Work instructions:
Pictures appear among the records below and must be omitted. Repeat exactly the lines from the line with "Task: Select the Proportion share type radio" to the line with "Viewport: 514px width, 391px", both included.

(Extracted data Opens)

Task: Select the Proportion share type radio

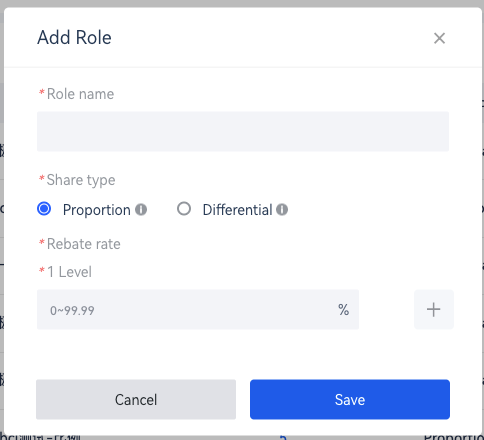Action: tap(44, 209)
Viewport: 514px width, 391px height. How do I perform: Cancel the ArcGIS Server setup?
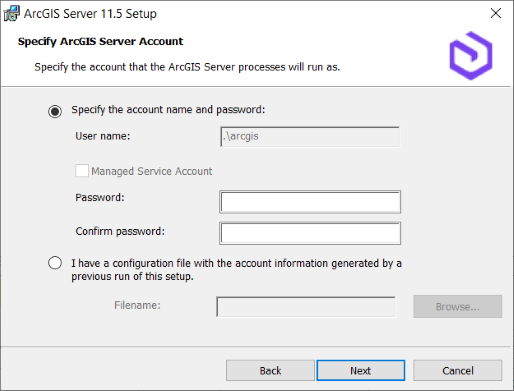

(Extracted data Closes)
(Extracted data Opens)

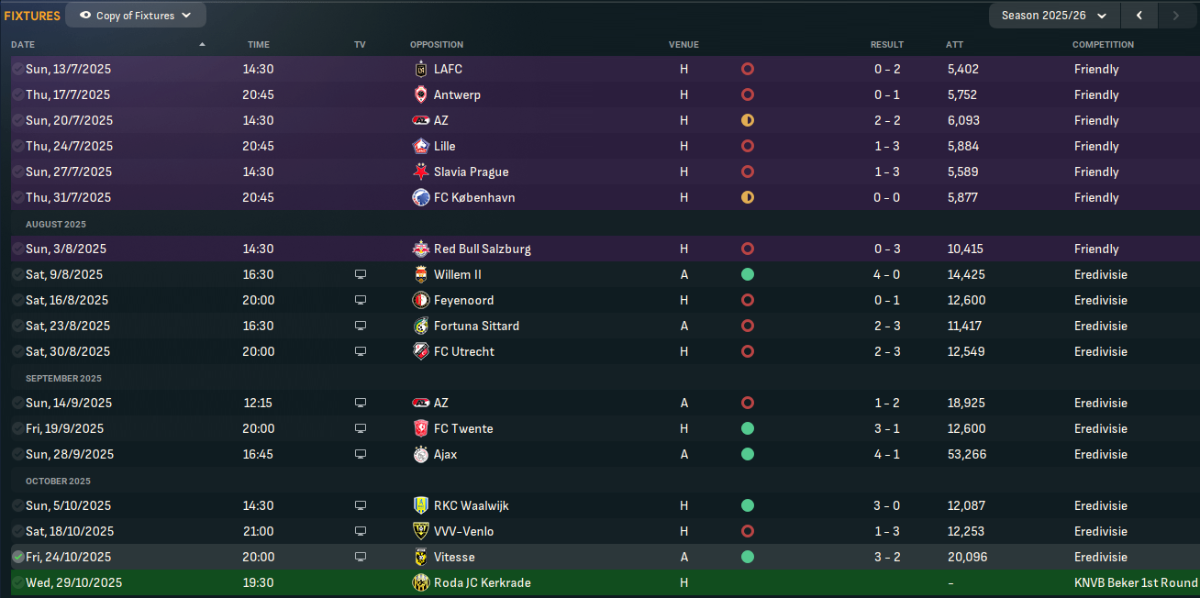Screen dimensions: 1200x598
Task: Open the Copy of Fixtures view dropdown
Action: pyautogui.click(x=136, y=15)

(Extracted data Closes)

Completed exercise:
Task: Select the Proportion share type radio

Action: tap(44, 209)
Viewport: 514px width, 391px height. How do I perform: Cancel the ArcGIS Server setup?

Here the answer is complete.